In general, the SAS Enterprise Guide data grid can open and show data quickly, even if the data sets are very large. This is because the data grid does not read in all of the data records at once, but reads in only the records that are needed to fill the rows of the grid. The data grid uses a "virtual mode", which allows you to scroll quickly around your data set, no matter the size.

datagrid
In addition to the scroll bar, which shows you approximately where you are in the data set, there are a few keyboard shortcuts that can help you to navigate:

  • Ctrl+End - takes you to the last record, last column in the data set.
  • Ctrl+Home - takes you to the first record, first column in the data set.
  • Ctrl+G - brings up a "Go to" window, in which you specify exactly which record number to bring to the top of the view.

Note: The concept of "record number" is a specific to SAS data sets, since traditional SAS files store records sequentially. When you view a database table (accessed through a SAS/ACCESS library), the idea of "record number" might not make as much sense, since the database rules determine the sequence. However, you can still use the keyboard shortcuts to navigate your view.

Even for all of its built-in smarts, the data grid can still perform slowly in certain situations. If you're experiencing slow performance, here are some tips to help.

Understand your network latency. SAS Enterprise Guide retrieves data records from your SAS session, which is typically on another machine in your network. If your network connection is slow or the remote machine is very remote (such as in another country), fetching those records will take more time.

Avoid opening data unnecessarily.

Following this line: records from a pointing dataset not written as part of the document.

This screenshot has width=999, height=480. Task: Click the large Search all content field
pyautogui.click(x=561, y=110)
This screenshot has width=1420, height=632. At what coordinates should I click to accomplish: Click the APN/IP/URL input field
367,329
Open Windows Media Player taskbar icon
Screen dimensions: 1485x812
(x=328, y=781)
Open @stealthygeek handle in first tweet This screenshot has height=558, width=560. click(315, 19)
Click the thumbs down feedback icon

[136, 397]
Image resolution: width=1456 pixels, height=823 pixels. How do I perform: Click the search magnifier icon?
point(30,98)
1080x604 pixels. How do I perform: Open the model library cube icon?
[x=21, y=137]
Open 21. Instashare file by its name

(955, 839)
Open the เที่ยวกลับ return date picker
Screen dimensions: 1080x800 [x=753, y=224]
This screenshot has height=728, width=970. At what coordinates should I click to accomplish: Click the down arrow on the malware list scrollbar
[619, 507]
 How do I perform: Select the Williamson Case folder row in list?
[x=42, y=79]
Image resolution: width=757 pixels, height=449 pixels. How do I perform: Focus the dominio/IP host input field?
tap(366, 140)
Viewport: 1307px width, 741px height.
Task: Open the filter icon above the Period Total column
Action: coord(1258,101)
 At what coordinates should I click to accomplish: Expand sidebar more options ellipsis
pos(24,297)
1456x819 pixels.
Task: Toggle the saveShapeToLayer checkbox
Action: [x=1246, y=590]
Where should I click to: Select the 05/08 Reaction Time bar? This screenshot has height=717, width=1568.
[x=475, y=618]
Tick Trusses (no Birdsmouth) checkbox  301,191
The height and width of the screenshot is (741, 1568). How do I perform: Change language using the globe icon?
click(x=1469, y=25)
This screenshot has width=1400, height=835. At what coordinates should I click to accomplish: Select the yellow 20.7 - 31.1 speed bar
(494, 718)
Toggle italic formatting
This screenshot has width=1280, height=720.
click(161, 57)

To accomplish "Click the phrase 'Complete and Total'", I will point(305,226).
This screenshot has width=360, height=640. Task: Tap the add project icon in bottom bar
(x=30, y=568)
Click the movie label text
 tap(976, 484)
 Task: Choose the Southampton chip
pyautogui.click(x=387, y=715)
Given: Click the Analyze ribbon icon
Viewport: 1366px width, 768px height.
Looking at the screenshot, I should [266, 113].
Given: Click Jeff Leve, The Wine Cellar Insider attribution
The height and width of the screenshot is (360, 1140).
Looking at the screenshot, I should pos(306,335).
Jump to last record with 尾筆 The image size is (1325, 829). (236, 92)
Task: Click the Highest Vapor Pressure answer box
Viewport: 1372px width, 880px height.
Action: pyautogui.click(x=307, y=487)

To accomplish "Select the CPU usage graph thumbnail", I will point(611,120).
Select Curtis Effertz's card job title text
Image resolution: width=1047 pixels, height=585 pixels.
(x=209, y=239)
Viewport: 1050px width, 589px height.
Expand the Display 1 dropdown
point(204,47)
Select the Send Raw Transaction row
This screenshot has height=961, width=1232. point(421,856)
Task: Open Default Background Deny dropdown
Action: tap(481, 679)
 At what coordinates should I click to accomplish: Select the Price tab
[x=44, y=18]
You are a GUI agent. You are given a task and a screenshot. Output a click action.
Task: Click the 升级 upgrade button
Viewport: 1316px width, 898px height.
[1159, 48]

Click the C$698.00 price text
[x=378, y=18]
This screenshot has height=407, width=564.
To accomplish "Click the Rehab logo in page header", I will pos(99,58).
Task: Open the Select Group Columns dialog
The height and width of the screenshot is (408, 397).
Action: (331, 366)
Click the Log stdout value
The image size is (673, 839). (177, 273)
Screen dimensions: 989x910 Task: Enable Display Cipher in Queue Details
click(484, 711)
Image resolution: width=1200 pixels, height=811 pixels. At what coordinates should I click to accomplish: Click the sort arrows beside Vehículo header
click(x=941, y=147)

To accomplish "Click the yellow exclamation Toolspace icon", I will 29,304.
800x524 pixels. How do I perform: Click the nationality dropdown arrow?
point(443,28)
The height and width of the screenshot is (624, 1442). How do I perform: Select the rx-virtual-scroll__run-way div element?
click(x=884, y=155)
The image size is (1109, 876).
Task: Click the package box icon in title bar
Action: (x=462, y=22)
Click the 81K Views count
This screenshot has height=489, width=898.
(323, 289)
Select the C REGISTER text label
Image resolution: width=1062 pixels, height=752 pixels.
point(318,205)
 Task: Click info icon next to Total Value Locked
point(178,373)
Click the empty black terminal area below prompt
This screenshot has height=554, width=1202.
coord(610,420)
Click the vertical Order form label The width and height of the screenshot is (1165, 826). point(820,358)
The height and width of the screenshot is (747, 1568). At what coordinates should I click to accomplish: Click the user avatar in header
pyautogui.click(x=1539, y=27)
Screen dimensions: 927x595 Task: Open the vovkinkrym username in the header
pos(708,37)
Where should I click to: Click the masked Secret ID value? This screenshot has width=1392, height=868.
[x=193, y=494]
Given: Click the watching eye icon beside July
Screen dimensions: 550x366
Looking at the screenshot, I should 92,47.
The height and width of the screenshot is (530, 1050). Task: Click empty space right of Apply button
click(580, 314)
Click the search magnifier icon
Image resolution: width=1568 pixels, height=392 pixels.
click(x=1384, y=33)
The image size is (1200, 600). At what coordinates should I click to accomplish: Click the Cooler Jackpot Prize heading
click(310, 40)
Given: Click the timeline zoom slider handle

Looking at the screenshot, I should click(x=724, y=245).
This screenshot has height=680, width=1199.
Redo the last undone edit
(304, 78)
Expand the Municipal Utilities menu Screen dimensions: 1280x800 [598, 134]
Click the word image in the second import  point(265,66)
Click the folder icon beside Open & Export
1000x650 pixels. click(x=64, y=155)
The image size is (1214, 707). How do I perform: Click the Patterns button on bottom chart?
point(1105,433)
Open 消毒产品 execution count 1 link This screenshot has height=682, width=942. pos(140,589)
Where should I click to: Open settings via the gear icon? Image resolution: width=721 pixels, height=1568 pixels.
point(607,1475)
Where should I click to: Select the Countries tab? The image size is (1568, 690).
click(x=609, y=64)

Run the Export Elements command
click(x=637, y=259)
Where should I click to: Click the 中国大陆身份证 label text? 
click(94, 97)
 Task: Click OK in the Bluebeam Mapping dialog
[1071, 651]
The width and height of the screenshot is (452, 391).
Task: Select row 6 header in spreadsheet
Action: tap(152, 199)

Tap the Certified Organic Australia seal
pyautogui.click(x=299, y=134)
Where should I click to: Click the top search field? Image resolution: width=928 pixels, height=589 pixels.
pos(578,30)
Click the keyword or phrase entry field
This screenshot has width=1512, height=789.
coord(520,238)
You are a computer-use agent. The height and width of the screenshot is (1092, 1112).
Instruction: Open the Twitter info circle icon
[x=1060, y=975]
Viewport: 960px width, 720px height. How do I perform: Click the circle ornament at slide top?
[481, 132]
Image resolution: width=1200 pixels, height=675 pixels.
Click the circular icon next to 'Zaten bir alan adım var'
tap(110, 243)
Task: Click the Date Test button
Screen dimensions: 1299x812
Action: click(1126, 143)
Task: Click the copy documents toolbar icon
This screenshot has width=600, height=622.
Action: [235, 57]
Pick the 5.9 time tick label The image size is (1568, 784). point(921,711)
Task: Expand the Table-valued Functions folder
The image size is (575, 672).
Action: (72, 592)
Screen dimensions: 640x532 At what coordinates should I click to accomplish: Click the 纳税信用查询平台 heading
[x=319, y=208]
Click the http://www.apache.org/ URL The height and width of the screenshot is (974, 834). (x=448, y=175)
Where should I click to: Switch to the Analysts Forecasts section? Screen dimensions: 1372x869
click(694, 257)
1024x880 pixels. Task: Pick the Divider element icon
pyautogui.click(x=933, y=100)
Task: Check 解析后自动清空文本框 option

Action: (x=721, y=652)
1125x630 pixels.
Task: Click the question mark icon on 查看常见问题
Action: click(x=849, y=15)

When you add data to your project, whether using File->Open Data or by running a task that produces output data, SAS Enterprise Guide will automatically open the data for viewing. Simply opening the data can cause a noticable delay when there is network latency or a slow database connection. If you're already familiar with the data and don't need to see the records every time, you can change this default behavior. From Tools->Options, select Data General and uncheck the option for "Automatically open data when added to the project."

Avoid scrolling through very wide data. As I stated earlier, large data isn't generally a problem in SAS Enterprise Guide. However, when the data are very wide, the grid can be slow. Why? Because even though the data grid reads only enough data records to fill the grid, it reads only entire records -- even if some of the variables in the record aren't visible on the screen at the time.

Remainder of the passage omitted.